Extrait d'une page du Journal de l'Enervé

N.B. : aucune correction n'a été effectuée par rapport à l'original

 

  Vais-je tenir? Plus les jours passent, plus il me semble que je deviens ce Pierrot triste qui m'a si amusé autrefois. Je préférais le clown triste au clown heureux, sans doute parce que le sourire du premier me touchait plus que le rire du second. Si je devais quitter la vie, la raison en serait simple: une tristesse inexplicable, le sentiment de n'être pas aimé des gens ou d'être mal-aimé, comme on dit mal compris. Le sentiment d'être impuissant à faire évoluer mon destin de façon déterminante, le sentiment de ressentir trop pleinement les choses, jusqu'à la douleur, car hélas chaque chose me concerne. Un pouvoir de ressentir immense, dont je me passerais volontiers, et une terrible impuissance à jouir, ce que j'aimerais pourtant tant posséder. Jouir des choses, des gens, sans chercher à vouloir en déceler la faille, la fracture dans leur parole, dans leurs gestes et dans leur bonheur. Tant à confier, tant à donner pourtant... J'aime la vie, oui, j'aime la vie, et pourtant, suis-je capaable de la vivre, de la dominer, la maîtriser comme il conviendrait. J'en veux à la terre entière, parce que nulle part je ne vois des frères. La douleur est pour eux pudique, alors que je ne peux que l'extérioriser. Idéalisme, je n'en sais rien. Sans doute... Mais à quel prix je le paie. On me dit que la vie me gâte. Qu'elle me donne beaucoup. En apparence. Est-ce qu'une belle gueule, un cerveau qui marche bien et des nerfs à fleur de peau sont suffisants pour affronter ce laps de temps qui nous délimite? Ne faut-il pas davantage être doté du don de satisfaction? Chaque être, dès qu'il me parle, prend l'apparence d'une machine s'il ne me confie pas ces joies et ses peines. Sans malheur et bonheur, l'individu humain n'est qu'un automate blindé, intransperçable. Dites-moi, dites-moi tout!

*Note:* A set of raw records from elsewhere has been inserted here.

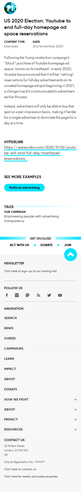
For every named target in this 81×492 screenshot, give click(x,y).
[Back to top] (70, 254)
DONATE (10, 389)
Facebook (6, 295)
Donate (46, 245)
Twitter (49, 295)
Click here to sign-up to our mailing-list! (30, 271)
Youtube (60, 295)
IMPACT (10, 369)
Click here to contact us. (20, 469)
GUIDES (10, 338)
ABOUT (9, 379)
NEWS (8, 328)
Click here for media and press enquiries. (31, 476)
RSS (38, 295)
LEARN (9, 358)
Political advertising (24, 187)
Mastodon (27, 295)
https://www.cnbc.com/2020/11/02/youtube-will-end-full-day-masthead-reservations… (40, 153)
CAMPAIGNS (13, 348)
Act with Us (19, 245)
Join (67, 245)
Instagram (17, 295)
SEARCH (10, 318)
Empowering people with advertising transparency (31, 218)
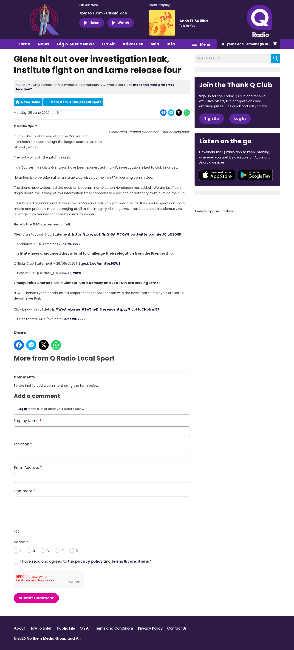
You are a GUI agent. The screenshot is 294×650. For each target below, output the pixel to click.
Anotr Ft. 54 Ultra (193, 20)
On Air (108, 44)
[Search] (275, 58)
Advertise (133, 44)
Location (23, 444)
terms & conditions (130, 561)
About (19, 628)
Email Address (28, 467)
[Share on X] (179, 112)
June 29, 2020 (70, 244)
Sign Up (211, 118)
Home (23, 44)
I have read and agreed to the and (86, 561)
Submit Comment (36, 598)
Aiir (79, 638)
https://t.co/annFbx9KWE (98, 263)
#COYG (123, 234)
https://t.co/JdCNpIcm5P (137, 309)
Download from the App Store (217, 175)
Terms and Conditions (114, 628)
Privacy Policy (150, 628)
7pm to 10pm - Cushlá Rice (103, 13)
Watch (123, 22)
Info (171, 44)
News (43, 44)
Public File (66, 628)
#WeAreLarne (67, 309)
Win (155, 44)
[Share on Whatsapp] (187, 112)
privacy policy (89, 561)
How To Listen (41, 628)
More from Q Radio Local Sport (76, 102)
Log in (22, 409)
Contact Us (177, 628)
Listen (94, 22)
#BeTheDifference (98, 309)
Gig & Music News (76, 44)
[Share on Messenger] (171, 112)
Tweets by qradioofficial (215, 211)
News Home (30, 102)
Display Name (28, 420)
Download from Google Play (255, 175)
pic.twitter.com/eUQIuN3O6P (155, 234)
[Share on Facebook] (163, 112)
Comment (24, 491)
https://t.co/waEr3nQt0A (93, 234)
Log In (240, 118)
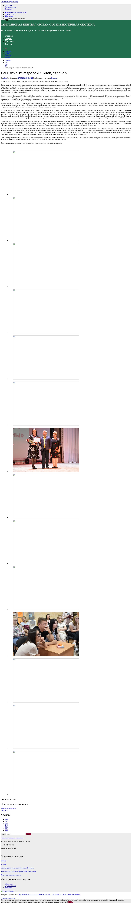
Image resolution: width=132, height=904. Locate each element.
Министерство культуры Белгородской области (17, 868)
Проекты (9, 41)
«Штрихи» (4, 810)
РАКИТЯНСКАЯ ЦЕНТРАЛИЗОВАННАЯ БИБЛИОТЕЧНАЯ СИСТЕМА (48, 24)
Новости (54, 78)
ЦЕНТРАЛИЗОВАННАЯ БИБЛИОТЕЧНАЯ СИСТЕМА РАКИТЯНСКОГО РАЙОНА (49, 895)
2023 (6, 825)
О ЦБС (8, 38)
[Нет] (72, 902)
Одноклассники (10, 7)
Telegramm (8, 9)
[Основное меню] (6, 48)
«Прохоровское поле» (8, 808)
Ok (70, 902)
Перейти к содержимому (9, 2)
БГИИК (3, 864)
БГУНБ (3, 861)
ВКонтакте (9, 5)
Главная (9, 35)
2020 (6, 830)
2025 (6, 821)
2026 (6, 819)
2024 (6, 823)
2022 (6, 827)
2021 (6, 829)
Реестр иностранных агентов (11, 875)
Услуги (8, 44)
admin (5, 78)
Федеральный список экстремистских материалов (18, 871)
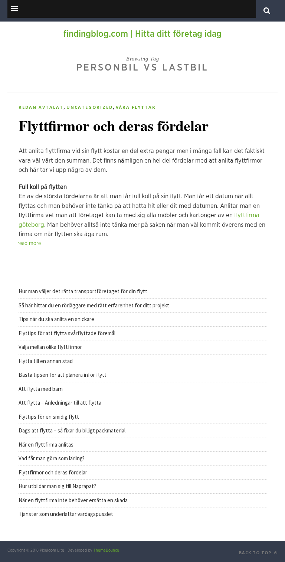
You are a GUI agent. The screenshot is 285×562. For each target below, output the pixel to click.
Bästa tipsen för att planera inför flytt (63, 374)
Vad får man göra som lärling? (52, 458)
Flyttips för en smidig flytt (49, 416)
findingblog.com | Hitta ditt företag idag (142, 34)
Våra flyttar (136, 107)
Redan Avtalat (41, 107)
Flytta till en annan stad (46, 361)
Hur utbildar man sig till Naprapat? (57, 486)
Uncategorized (89, 107)
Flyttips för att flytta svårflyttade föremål (68, 333)
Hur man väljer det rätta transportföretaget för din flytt (83, 291)
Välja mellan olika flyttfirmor (51, 346)
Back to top (256, 552)
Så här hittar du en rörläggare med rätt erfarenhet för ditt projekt (94, 305)
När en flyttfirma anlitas (46, 444)
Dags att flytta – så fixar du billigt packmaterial (73, 430)
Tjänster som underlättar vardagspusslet (66, 513)
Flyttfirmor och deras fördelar (114, 125)
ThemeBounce (106, 550)
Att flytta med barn (41, 388)
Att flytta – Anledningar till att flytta (60, 402)
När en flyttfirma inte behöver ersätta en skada (73, 500)
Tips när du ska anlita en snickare (56, 319)
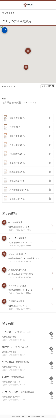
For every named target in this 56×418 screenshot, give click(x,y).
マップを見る (8, 13)
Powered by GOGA (8, 86)
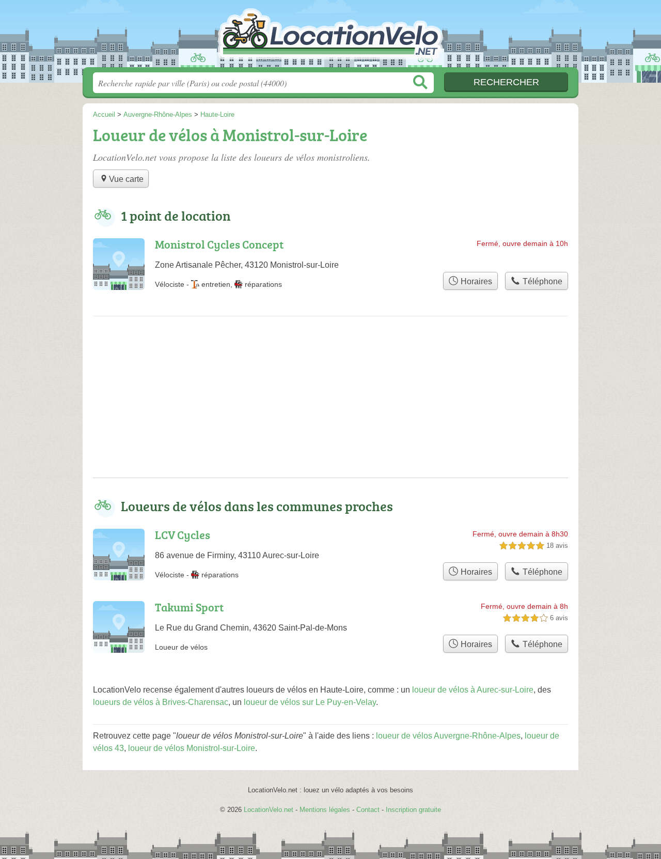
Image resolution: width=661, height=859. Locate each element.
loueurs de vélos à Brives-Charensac (160, 702)
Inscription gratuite (413, 810)
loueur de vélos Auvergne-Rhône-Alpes (448, 735)
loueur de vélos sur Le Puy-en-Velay (310, 702)
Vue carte (126, 179)
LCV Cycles (182, 535)
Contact (368, 810)
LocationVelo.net (330, 36)
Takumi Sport (189, 607)
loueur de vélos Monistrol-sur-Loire (191, 748)
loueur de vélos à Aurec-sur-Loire (472, 689)
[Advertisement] (330, 405)
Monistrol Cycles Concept (219, 244)
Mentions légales (325, 810)
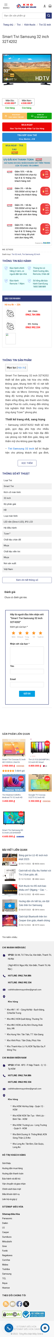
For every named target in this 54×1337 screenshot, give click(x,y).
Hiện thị (21, 367)
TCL (4, 1278)
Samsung (6, 1274)
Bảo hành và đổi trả (11, 1178)
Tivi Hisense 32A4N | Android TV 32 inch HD (12, 796)
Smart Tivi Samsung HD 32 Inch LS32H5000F (12, 831)
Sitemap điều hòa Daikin (27, 1329)
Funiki (5, 1251)
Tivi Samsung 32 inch (21, 448)
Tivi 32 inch (45, 24)
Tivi (19, 24)
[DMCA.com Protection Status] (12, 1314)
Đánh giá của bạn (19, 627)
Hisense (6, 1288)
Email (13, 679)
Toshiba (6, 1269)
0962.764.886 (33, 314)
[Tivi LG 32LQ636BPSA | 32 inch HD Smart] (40, 748)
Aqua (4, 1283)
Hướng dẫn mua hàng (12, 1168)
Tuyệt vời (41, 637)
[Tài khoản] (44, 6)
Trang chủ (8, 24)
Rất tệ (13, 637)
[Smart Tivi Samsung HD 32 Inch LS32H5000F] (14, 818)
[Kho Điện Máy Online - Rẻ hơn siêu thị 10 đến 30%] (26, 6)
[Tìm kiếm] (49, 16)
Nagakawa (7, 1255)
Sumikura (6, 1237)
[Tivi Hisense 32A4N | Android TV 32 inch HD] (14, 783)
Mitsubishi (7, 1241)
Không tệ (20, 637)
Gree (4, 1246)
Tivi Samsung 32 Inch (31, 254)
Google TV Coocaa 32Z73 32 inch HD (36, 796)
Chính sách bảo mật (11, 1189)
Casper (5, 1232)
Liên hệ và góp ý (9, 1199)
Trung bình (27, 638)
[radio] (10, 101)
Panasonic (7, 1218)
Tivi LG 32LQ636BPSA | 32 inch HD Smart (39, 760)
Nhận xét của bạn (20, 644)
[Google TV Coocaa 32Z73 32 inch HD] (40, 783)
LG (3, 1227)
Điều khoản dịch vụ (11, 1194)
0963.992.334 (33, 327)
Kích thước (29, 24)
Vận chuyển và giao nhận (14, 1184)
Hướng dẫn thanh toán (12, 1173)
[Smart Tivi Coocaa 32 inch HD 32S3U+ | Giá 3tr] (14, 748)
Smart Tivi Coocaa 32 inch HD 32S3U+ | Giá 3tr (14, 760)
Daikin (5, 1223)
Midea (5, 1264)
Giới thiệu (6, 1163)
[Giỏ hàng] (50, 6)
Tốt (34, 637)
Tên (12, 666)
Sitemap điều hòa (26, 1326)
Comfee (6, 1260)
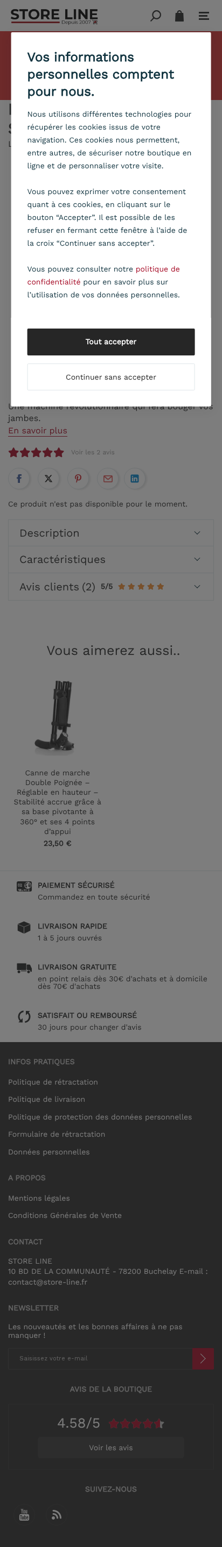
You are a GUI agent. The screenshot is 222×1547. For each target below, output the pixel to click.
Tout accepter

Vous qui vous dites mes amis, so-called friends, dit Mark dans trainspottings, pourquoi vous cachez vous sous vos sourires trompeurs, qui donnent le change mais ne donnent rien? Moi j'aimerais vous donner tout mais lorsque je vous donne, vous ne voyez que la douleur ou la folie. Et pourtant, ce ne sont que les plus sincères des tremblements de mon âme. On ne choisit ses modes d'expression qu'au théâtre, ce que n'est précisément pas la vie, car si nous avons tous un rôle, nous n'avons pas le " lot " attribué à chaque personnage, c'est-a-dire son destin. L'interprète sait son rôle jusqu'au bout; l'individu le balbutie et en ignore le point d'aboutissement.